たとえば,「こんにちは赤ちゃん事業」と呼ばれる,乳児家庭全戸訪問事業(生後4カ月までに全戸訪問する事業)などは画期的な試みだと思われますが,国の補助は半額で,半額は各地方自治体で負担しなければならないので,実際には手を上げる自治体が少ないというのが実情のようです。このようなことはあるにしても,1990年以前に比べれば,子育て支援にかかわる人々が飛躍的に増えてきていることも事実です。そして,これらの人々は有効な支援をしようと懸命な努力をしています。この本は,このような人々にとって少しでも役に立てばと考えて企画されたものです。
心理学は子育てと密接に関連した学問です。子育てと発達や問題行動との関連など,実証的な研究を通して数々の知見を提出しています。子育て支援にかかわっている臨床心理士,臨床発達心理士,学校心理士といった人たちは心理学を学び,基本的な心理学の知識をもっている人たちです。しかし,心理学は今や多くの領域に分かれています。心理学の専門家といえども,自分の専門分野以外は十分な知識をもっているとはいえないというのが普通でしょう。たとえば,臨床心理学には精通していても,発達心理学,認知心理学,教育心理学,学習心理学といった分野の知識は乏しいというのが実情でしょう。ところが,これらの分野から子育て支援に有効な知見が数多く示されているのです。心理学の専門家として子育て支援にかかわるのであれば,直接,親子とかかわる場合も,子育て支援に携わっている他の専門分野の人々へコンサルテーションを行なう場合でも,この本に示されているような知見は身につけておく必要があるでしょう。

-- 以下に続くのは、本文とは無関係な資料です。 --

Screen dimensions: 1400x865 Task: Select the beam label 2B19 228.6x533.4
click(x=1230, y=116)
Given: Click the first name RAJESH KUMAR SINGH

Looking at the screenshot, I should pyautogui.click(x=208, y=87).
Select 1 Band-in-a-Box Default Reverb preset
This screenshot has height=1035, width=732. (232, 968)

もちろん,この本は心理士のためだけに書かれたものではありません。子育て支援にかかわるすべての人々に基本的な心理学の知識を提供することを目的に書かれたものです。医師,ソーシャルワーカー,保健師,助産師といった人たちはさまざまな組織を通して支援活動に従事しています。たとえば,「こんにちは赤ちゃん事業」が充実して全国的に展開されるようになったとき,誰が訪問するかという問題があります。心理士,ソーシャルワーカー,保健師が組んで訪問できれば理想的ですが,財政的にそのような組み合わせが実現することはないでしょう。
仮に,保健師がひとりで訪問するようなことがあった場合,保健師としての専門的な支援は十分にできるでしょうが,「この親子にはどのような支援が必要なのか」を見抜くためにはさまざまな角度から親子を見る視点が必要です。たった一度の機会を十分に生かすために,この本を活用してほしいのです。

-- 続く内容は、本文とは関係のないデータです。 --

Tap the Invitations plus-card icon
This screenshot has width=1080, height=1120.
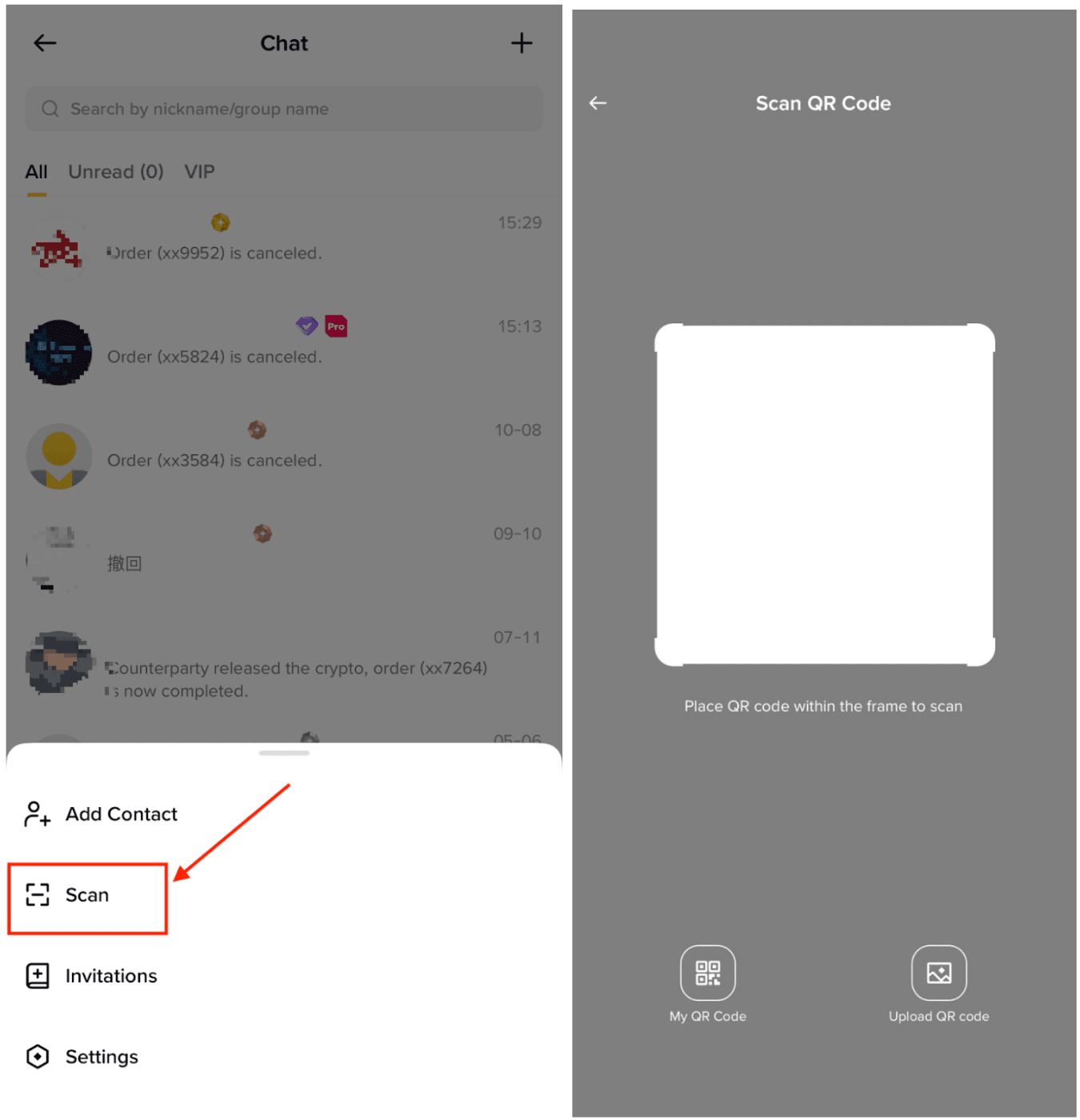point(38,976)
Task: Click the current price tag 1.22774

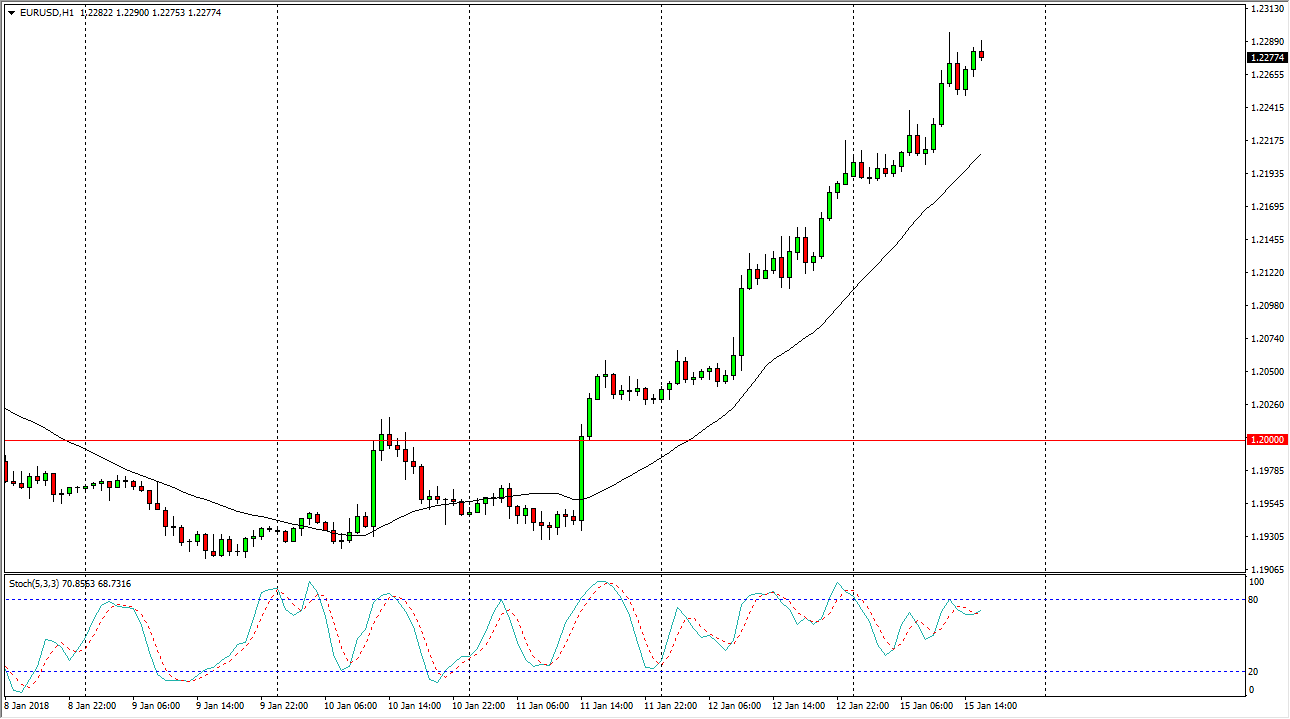Action: (x=1267, y=58)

これらの子育て支援活動に直接従事している人々のほかに,私たちがぜひ読んでほしいと思っている人たちがいます。それは保育士,幼稚園教諭,教師といった子どもの保育や教育に携わっている人々です。なかでも乳幼児と接している保育士,幼稚園教諭には子育て支援者として大きな期待を私たちはもっています。平成20年に改正された保育所保育指針,幼稚園教育要領には保育所,幼稚園の機能として「保護者支援」が明瞭に打ち出されています。保育士や幼稚園教諭には,子どもの発達を支えるだけでなく,その親の子育てを支える役割も果たしてほしいということなのです。そのためにはどうしても勉強が必要です。この本は子どもの発達を支え,親の子育てを支えるうえできっと役立つと思います。
もちろん,子育て中の親が読んでも自らの子育てにとって有用な本だと思っています。もっとも,この本の読者になるような親ならば,周りの親たちの子育てを支える側に立つ人々かもしれません。本当はそのような親同士で支えあう子育て支援がとても大事なのです。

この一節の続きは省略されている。